I didn’t post yesterday because I was still reeling from the Arise event that took place on Sunday. I’ll give you an update on that after a few reminders and announcements.
For those interested in historical fiction or just history in general, Favorite Pastimes, a blog devoted to history, is now open to readers. Each week a different contributor will present her perspective. This week’s host is Cindy Thomson, author of Brigid of Ireland. My week of blogging begins on July 24th and I’ll be focusing on the Middle Ages and historical fantasy. I hope you’ll join me for the highlight: an interview with Linda Wichman and discussion about her current project, Briar Rose.
Back to the Arise event. Arise was a call to prayer and unity among churches. It was a day filled with praise and worship among thirty plus cross-denominational churches. The Indian Nation opened the event with drums and dance. Thirty pastors joined together, along with their congregations and others–it was open to the public. . and hearts were changed. Local church worship teams and over one hundred intercessorers joined together, along with Doug Stringer and Jason Upton. People are now saying that it felt like we had drawn a line in a spiritual sense, we’d joined together in unity to do battle. . .rather than the various camps we are now (34,000 to be exact) divided.

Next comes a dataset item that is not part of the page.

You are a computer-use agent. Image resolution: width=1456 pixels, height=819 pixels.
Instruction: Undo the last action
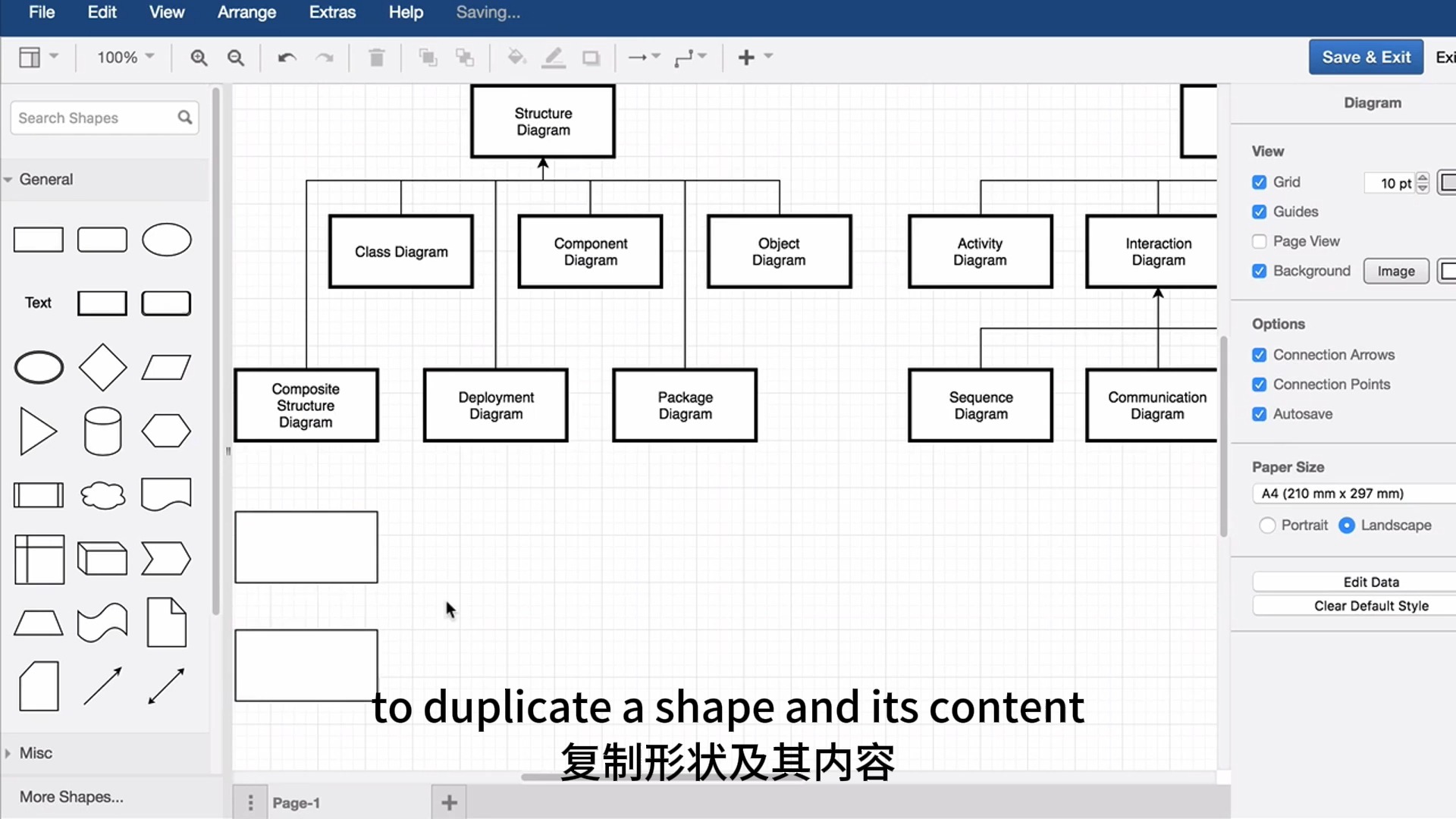point(287,57)
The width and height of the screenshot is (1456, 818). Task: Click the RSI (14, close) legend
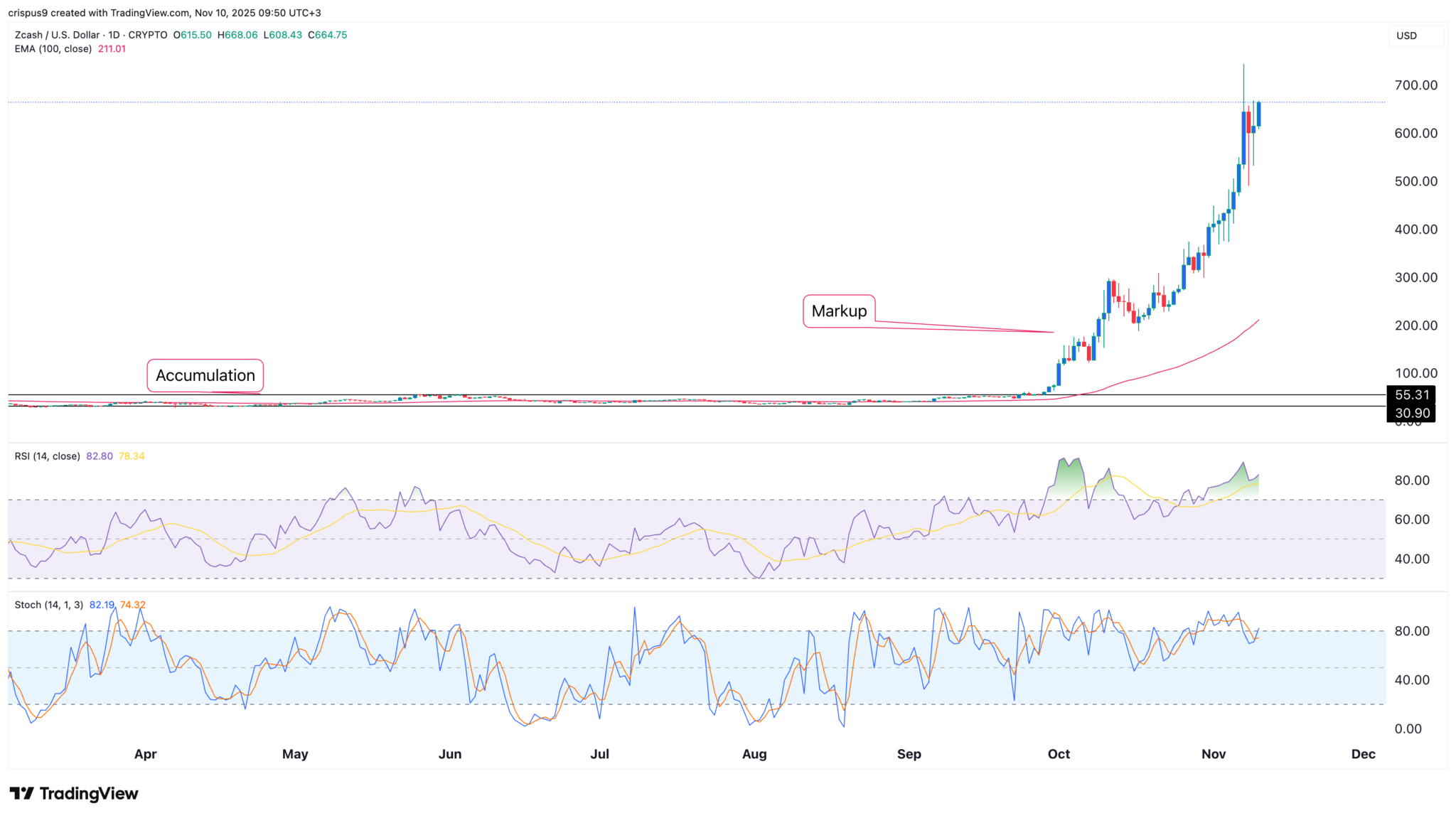[47, 456]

Any war strategists understands that to conquer you must divide, and that’s where we are as a body now–divided. But yesterday, in the Amory in Medford, Oregon, the body united in a big way.
As I was leaving the Armory Sunday evening, one of the many band members commented that things are back to normal tomorrow. I responded, “I hope not.” And I mean that. Our prayer now is to move forward with what we’ve started, not to fall back into our old routine.
I was struck as I listened to people comment about the spiritual aspect of this event. . .the battle against good and evil. I’m convinced now more than ever that the direction of my writing should mirror this spiritual battle–and what better genre than fantasy. Jeff Gerke is discussing this very topic over at Becky Miller’s blog on Monday and Tuesday of this week. Make sure to read his comments.